What the disciples glimpsed as the Transfiguration is to be the daily experience of the Christian. Moses came down from encountering God with his face veiled, as much to keep the glory on it in as to protect the people from the brightness. We, dear ones, can come into the presence of the living, Creator God with faces unveiled. You see, we’ve all experienced God’s presence. We have the wonder of the Word, the Eucharist/the Lord’s Supper, Baptism – why don’t we glow? For us the glory is to grow from day-to-day, the only thing stopping it is, well, us.
So, shall we drop our appeal to comfortable rules, comfortable expectations, and uncontrollable situations and put ourselves into the hands of God? All of us need to put aside the fear of change, the fear of being different, and the fear of freedom, and let the Spirit of the Lord into our lives in a new and powerful way. Perhaps if we take the risk of being free as God intended for us to be, of being authentically human, we will experience and reflect what Jesus did on the mountain of Transfiguration? Luke tells us that “while he was praying he was changed.” Is it not true that the purpose of prayer is to bring our lives into alignment with the will of God?

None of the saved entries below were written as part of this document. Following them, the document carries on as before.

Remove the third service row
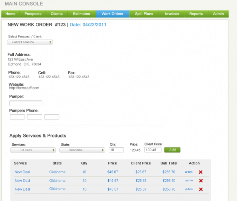237x201 pixels. (201, 189)
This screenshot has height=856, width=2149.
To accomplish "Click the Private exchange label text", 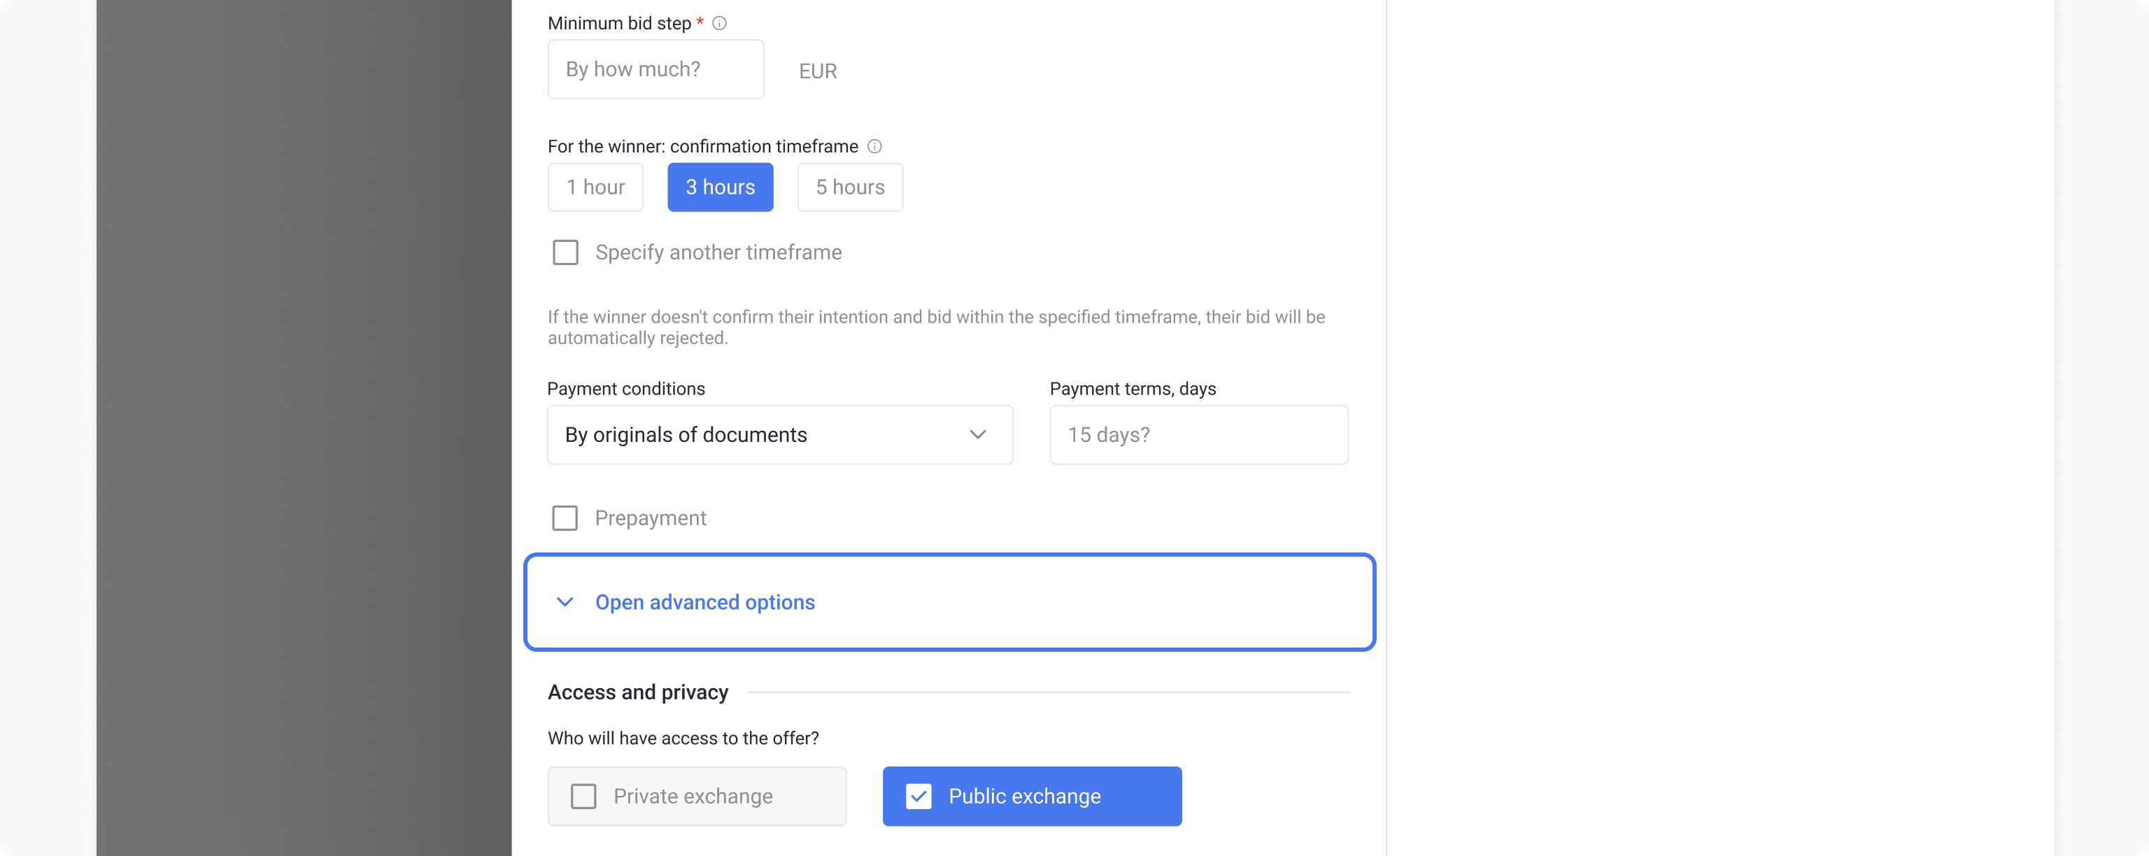I will (x=692, y=797).
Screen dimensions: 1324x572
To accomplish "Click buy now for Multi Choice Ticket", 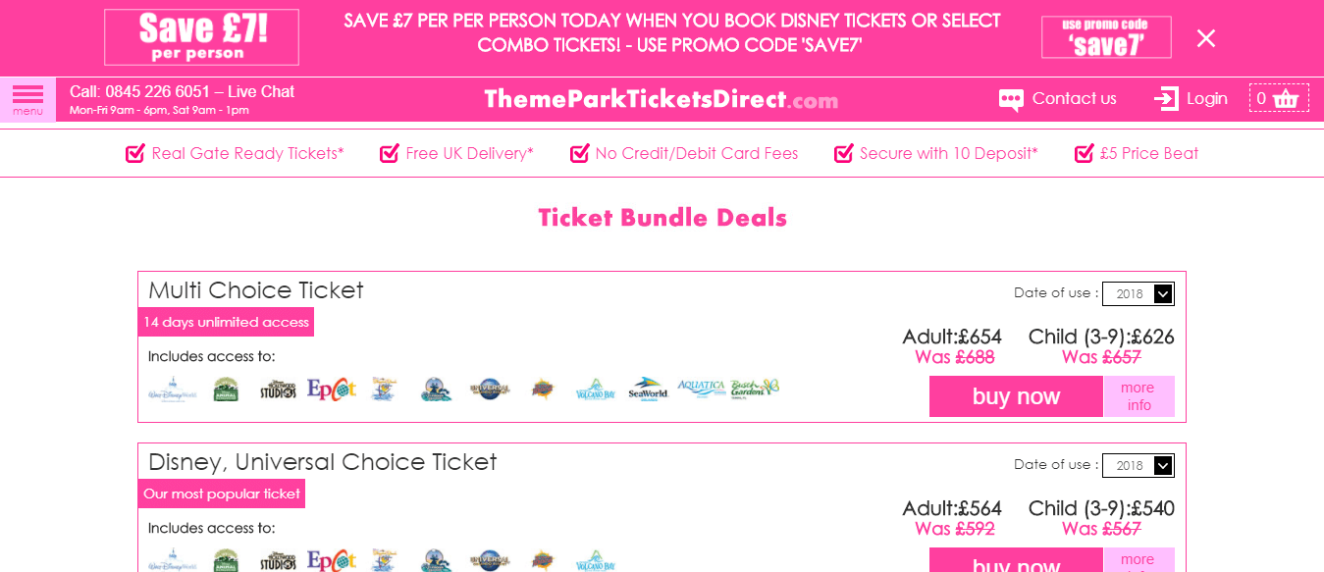I will coord(1016,396).
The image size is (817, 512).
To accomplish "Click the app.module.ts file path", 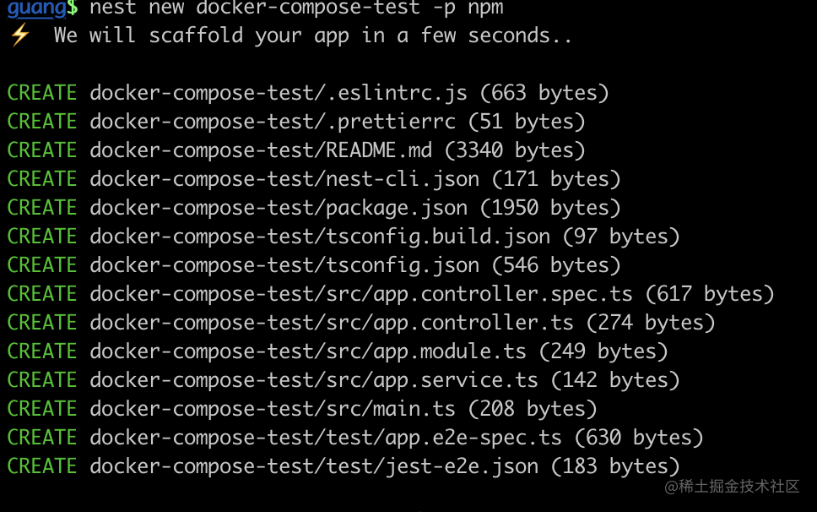I will 308,351.
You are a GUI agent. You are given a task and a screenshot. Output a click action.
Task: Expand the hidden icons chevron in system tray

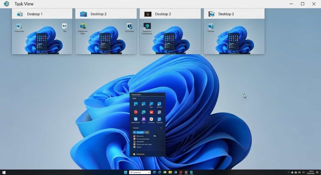pyautogui.click(x=289, y=172)
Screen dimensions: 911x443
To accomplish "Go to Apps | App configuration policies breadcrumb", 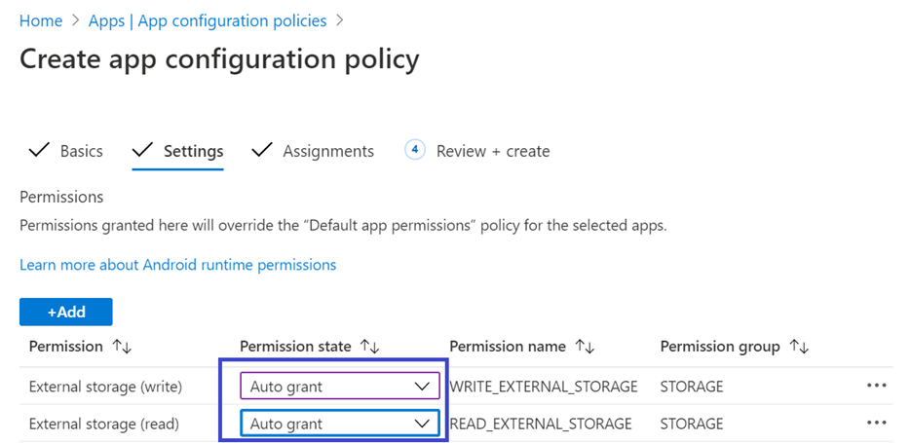I will pos(208,20).
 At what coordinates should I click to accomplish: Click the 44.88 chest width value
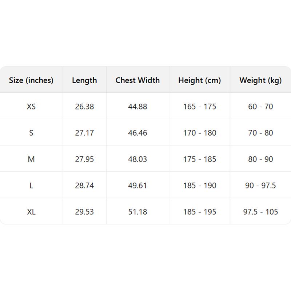coord(137,107)
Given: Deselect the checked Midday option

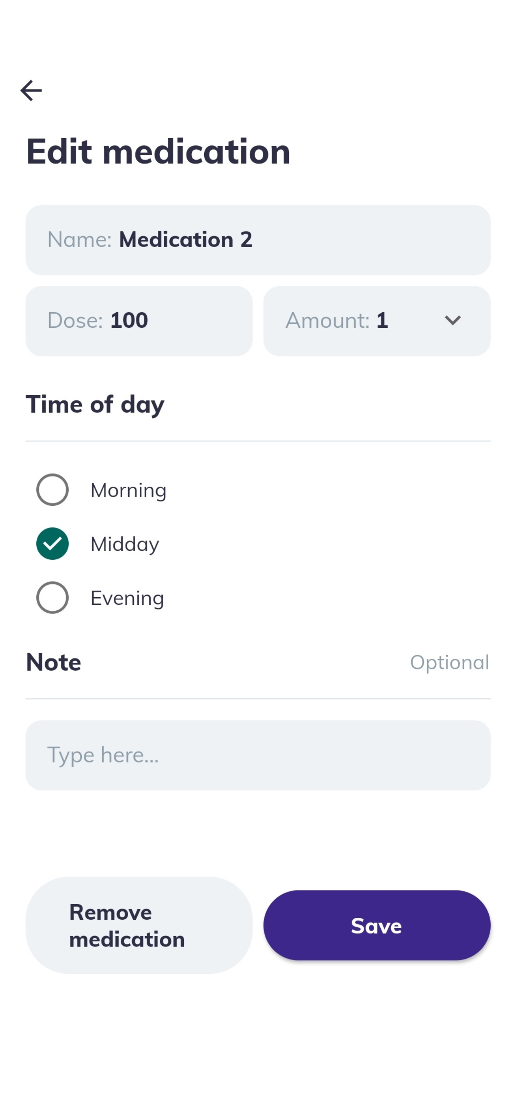Looking at the screenshot, I should (x=53, y=544).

As Soren Kirkegaard put it, “Prayer doesn’t change God; it changes the one who prays.” If we open ourselves to God through prayer and seek to conform our lives to the example of Christ, we’ll experience the transformation, the transfiguration, of our lives from glory to glory and our faces will shine because God’s Spirit is present in us.
Christian life isn’t about rules. Christian life isn’t about being afraid of people, or afraid of change, or of not having our expectations fulfilled. What it is about is glory. Christian life is about being transformers – from glory to glory.